Issum: FDP Issum gegen starre Beteiligung der Vereine

Issum : FDP Issum gegen starre Beteiligung der Vereine

Die Liberalen in Issum möchten in Zukunft einen neuen politischen Stil pflegen und sich von den beiden anderen im Rat vertretenden Parteien (CDU und SPD) inhaltlich absetzen. Das machte FDP-Fraktionsvorsitzender Bernd Kuse im Beisein seiner Stellvertreterin Brigitte Viefers und des Kreistagskandidaten Thomas Wittenburg in einem Gespräch deutlich.

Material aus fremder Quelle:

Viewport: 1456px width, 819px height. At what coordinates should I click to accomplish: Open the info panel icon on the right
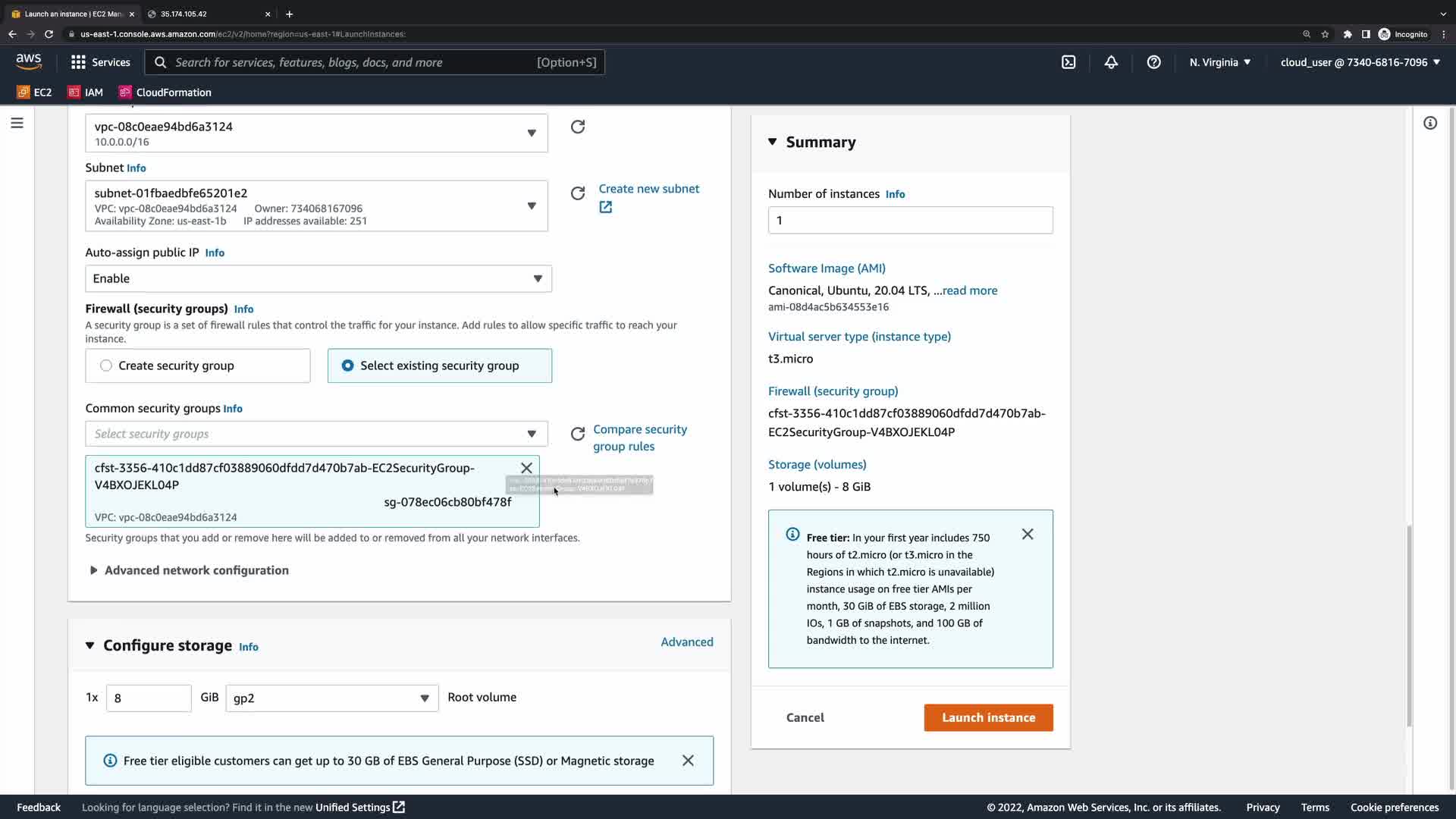point(1430,123)
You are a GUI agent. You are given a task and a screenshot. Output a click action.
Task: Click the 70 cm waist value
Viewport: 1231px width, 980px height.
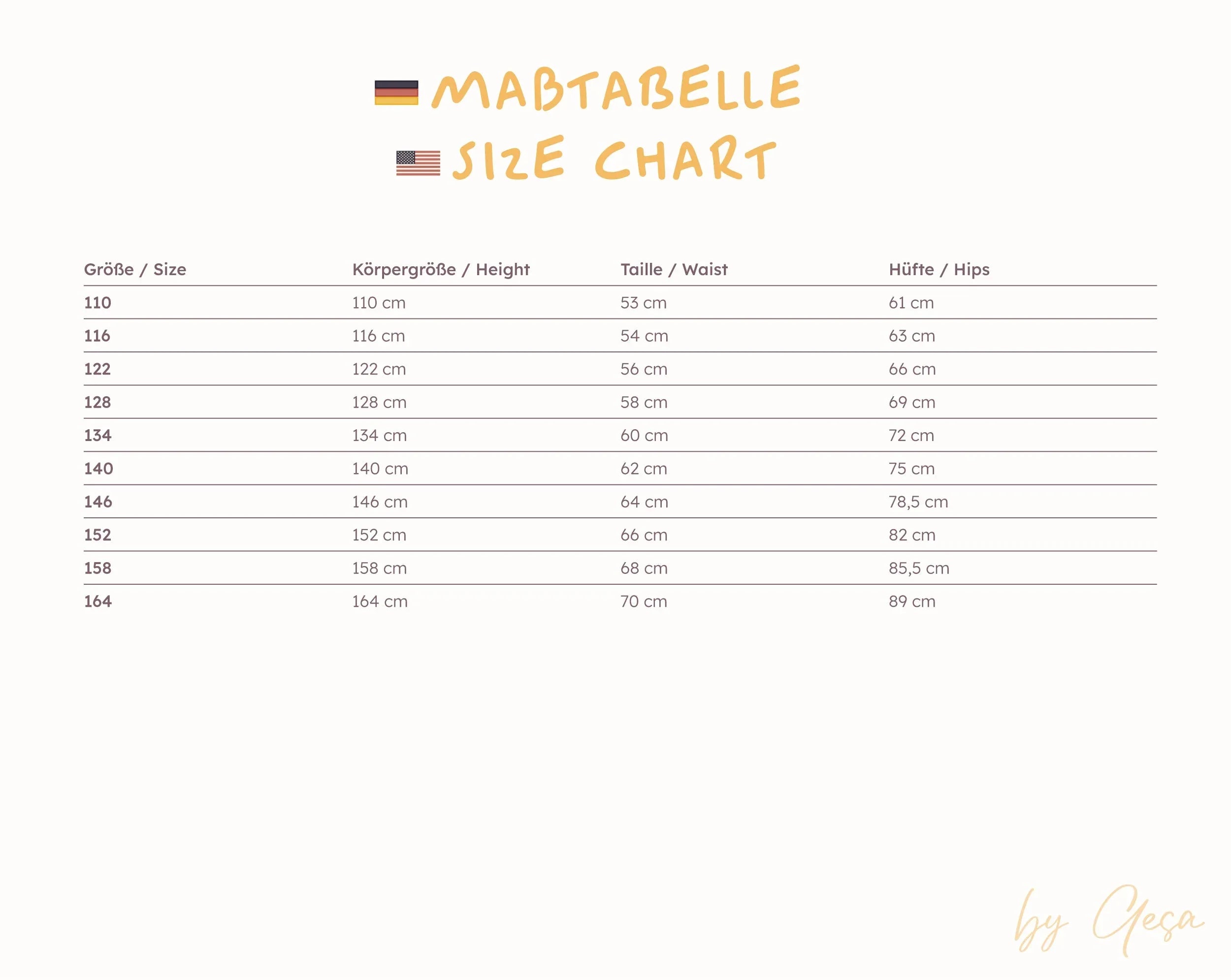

Erst vor wenigen Wochen hatte sich die Liberalen zu einem Ortsparteitag getroffen, um ein umfangreiches Wahlprogramm zu erarbeiten. "Auch wenn wir in der Kommission notwendige Sparvorschläge erarbeitet haben, können wir nicht alle Vereine über einen Kamm scheren und sie einheitlich mit 30 Prozent an den Kosten zum Unterhalt der Plätze und Hallen beteiligen", argumentiert der Fraktionschef. Wittenburg erinnerte in diesem Zusammenhang an die Diskussion im Jugendausschuss, den Vereinen wegen der Hängepartie bei der Entscheidung zur finanziellen Beteiligung wenigstens die Ausgaben aus dem Vorjahr zu erstatten.

Außerdem sehen sich die Liberalen als Bindeglied zwischen Bürgern und Verwaltung. Sie verwiesen darauf, dass sie die Einzigen gewesen seien, die beispielsweise zu den Themen Verlegung der Tennisplätze, Prüfung privater Abwasserkanäle, Euro-Rettung und geplante Ortskernerweiterung zu öffentlichen Diskussionsveranstaltungen eingeladen hätten.

Zur Sicherung der Gemeindefinanzen bleibt die FDP zum Beispiel bei ihrer Forderung, die Aufwandsentschädigung der Ratsmitglieder zu senken. Bürger sollen auch bei den Sitzungen besser eingebunden werden. Wenn sie schon mal in den Ratssaal kämen, sollten sie vor und nach der Sitzung ein Rederecht eingeräumt bekommen. Nicht verstehen können die drei Kommunalpolitiker, warum sich ihre Ratskollegen gegen eine Mitgliedschaft im Verein "Agrobusiness" ausgesprochen haben. In Issum seien mehr als 1000 Beschäftigte im Bereich Agrobusiness tätig. Durch eine Vernetzung mit den Niederlanden könnte das Gewerbegebiet an der Kevelaerer Straße besser vermarktet werden.

Das aktuelle Jugendparlament sehen die Liberalen nicht als Parlament, da es zu unpolitisch sei. Dort solle zwar nicht Nachwuchs für die Parteien herangezogen werden, doch nur Ausflüge rechtfertigten nicht den Begriff "Parlament". Und interessierten Senioren könnte zukünftig ein fachkundiger "Internet-Botschafter" an die Seite gestellt werden.